### Exercise aim
Below are the entries; give again exactly the lines from the one mentioning "roofing contractors in" through the one mentioning "Produtos Fora de Linha (221, 2340)", inclusive.

### Materials provided
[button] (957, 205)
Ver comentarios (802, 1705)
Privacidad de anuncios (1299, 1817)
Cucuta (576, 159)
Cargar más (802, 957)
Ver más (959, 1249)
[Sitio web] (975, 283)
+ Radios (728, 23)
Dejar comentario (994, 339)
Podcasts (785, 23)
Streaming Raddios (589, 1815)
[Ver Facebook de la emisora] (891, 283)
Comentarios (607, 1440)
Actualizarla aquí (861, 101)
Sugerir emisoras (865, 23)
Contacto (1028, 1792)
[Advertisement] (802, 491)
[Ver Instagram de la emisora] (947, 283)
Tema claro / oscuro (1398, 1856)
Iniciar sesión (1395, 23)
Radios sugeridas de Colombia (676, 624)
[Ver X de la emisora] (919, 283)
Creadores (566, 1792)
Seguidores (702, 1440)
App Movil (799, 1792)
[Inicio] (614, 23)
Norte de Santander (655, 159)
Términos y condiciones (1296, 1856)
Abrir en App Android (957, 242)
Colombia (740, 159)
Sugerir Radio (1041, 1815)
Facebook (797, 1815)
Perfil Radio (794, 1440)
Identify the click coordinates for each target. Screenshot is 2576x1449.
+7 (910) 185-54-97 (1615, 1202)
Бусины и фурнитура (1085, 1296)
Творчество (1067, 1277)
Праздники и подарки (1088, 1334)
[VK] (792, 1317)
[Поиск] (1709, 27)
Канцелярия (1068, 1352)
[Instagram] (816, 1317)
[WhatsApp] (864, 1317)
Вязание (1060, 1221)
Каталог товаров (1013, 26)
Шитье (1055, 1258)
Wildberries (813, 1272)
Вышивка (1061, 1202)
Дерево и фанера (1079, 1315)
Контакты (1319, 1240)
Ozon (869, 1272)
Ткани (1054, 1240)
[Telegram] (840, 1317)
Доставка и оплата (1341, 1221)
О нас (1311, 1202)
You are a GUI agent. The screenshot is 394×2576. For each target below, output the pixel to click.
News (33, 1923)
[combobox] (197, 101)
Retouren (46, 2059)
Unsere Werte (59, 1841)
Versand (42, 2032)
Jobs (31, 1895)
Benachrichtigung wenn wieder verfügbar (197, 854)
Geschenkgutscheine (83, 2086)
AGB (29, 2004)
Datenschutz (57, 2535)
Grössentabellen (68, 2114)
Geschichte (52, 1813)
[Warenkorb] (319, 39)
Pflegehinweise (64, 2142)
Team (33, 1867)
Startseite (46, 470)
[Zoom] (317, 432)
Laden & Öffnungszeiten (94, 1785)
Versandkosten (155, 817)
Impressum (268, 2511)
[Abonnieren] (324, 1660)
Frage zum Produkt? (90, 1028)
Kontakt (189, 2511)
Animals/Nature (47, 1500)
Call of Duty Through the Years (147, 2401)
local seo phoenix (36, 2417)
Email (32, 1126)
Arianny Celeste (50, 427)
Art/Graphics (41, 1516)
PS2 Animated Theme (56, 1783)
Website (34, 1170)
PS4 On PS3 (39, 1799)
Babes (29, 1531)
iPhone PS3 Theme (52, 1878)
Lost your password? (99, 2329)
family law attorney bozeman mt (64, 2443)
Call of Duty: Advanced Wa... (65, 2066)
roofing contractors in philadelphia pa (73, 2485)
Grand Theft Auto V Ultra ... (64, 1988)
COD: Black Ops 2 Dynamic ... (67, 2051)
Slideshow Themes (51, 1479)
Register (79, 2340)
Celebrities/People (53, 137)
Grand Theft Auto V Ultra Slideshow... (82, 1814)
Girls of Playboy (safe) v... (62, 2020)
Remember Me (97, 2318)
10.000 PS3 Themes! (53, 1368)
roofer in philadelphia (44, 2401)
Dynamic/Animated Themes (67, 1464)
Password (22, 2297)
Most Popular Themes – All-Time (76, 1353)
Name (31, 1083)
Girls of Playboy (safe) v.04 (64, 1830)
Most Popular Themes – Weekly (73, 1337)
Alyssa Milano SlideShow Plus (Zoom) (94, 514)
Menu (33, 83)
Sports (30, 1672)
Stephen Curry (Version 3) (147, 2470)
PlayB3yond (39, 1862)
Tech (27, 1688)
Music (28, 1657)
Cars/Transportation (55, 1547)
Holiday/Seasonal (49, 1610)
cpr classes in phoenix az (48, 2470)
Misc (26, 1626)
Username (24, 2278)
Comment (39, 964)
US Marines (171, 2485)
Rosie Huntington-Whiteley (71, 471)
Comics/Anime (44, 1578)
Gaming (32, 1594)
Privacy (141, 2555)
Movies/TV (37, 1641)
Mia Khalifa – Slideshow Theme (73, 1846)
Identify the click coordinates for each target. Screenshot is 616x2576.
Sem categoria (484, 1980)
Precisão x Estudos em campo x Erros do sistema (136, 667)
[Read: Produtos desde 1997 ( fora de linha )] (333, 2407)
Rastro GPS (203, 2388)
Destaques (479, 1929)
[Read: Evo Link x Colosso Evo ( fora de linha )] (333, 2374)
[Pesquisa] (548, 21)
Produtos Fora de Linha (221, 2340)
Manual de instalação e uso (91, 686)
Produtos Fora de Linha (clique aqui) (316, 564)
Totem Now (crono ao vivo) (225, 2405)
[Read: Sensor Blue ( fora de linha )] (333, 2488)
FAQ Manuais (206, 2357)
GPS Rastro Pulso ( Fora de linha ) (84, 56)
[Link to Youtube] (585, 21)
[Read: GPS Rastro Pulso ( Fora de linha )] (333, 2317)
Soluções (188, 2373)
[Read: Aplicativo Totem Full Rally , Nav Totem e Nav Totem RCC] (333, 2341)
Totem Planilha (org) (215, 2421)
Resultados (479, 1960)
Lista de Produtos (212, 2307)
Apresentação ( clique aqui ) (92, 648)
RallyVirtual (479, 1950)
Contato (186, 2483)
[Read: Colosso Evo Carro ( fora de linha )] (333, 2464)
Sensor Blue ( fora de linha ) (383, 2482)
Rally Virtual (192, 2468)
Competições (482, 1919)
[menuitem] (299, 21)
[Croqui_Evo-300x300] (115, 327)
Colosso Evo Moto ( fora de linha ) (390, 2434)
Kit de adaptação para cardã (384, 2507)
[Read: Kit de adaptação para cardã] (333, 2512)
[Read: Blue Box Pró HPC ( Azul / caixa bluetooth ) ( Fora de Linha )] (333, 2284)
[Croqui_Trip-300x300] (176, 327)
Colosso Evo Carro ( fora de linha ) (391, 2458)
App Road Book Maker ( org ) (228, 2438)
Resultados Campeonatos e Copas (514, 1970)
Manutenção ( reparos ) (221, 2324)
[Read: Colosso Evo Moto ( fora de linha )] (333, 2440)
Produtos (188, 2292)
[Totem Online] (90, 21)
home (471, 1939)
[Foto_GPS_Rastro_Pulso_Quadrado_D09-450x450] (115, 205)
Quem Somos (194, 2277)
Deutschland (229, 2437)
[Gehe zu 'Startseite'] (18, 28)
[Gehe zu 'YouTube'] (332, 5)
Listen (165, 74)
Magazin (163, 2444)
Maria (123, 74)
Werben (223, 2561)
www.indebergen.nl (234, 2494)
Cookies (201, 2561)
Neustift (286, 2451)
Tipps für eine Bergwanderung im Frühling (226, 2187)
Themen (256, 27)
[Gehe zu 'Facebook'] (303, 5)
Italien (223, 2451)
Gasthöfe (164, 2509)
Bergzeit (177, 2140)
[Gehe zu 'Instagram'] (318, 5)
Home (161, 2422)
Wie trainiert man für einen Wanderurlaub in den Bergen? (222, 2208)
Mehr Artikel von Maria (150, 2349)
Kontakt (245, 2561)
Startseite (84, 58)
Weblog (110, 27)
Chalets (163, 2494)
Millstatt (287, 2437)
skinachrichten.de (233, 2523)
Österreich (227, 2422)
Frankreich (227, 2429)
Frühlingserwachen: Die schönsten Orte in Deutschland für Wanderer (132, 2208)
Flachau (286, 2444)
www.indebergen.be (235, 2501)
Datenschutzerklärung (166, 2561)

### Completed task
roofing contractors in philadelphia pa (73, 2485)
Grand Theft Auto V Ultra ... (64, 1988)
COD: Black Ops 2 Dynamic ... (67, 2051)
Slideshow Themes (51, 1479)
Register (79, 2340)
Celebrities/People (53, 137)
Grand Theft Auto V Ultra Slideshow... (82, 1814)
Girls of Playboy (safe) v... (62, 2020)
Remember Me (97, 2318)
10.000 PS3 Themes! (53, 1368)
roofer in philadelphia (44, 2401)
Dynamic/Animated Themes (67, 1464)
Password (22, 2297)
Most Popular Themes – All-Time (76, 1353)
Name (31, 1083)
Girls of Playboy (safe) v.04 (64, 1830)
Most Popular Themes – Weekly (73, 1337)
Alyssa Milano SlideShow Plus (Zoom) (94, 514)
Menu (33, 83)
Sports (30, 1672)
Stephen Curry (Version 3) (147, 2470)
PlayB3yond (39, 1862)
Tech (27, 1688)
Music (28, 1657)
Cars/Transportation (55, 1547)
Holiday/Seasonal (49, 1610)
cpr classes in phoenix az (48, 2470)
Misc (26, 1626)
Username (24, 2278)
Comment (39, 964)
US Marines (171, 2485)
Rosie Huntington-Whiteley (71, 471)
Comics/Anime (44, 1578)
Gaming (32, 1594)
Privacy (141, 2555)
Movies/TV (37, 1641)
Mia Khalifa – Slideshow Theme (73, 1846)
Identify the click coordinates for each target. Screenshot is 616x2576.
Sem categoria (484, 1980)
Precisão x Estudos em campo x Erros do sistema (136, 667)
[Read: Produtos desde 1997 ( fora de linha )] (333, 2407)
Rastro GPS (203, 2388)
Destaques (479, 1929)
[Read: Evo Link x Colosso Evo ( fora de linha )] (333, 2374)
[Pesquisa] (548, 21)
Produtos Fora de Linha (221, 2340)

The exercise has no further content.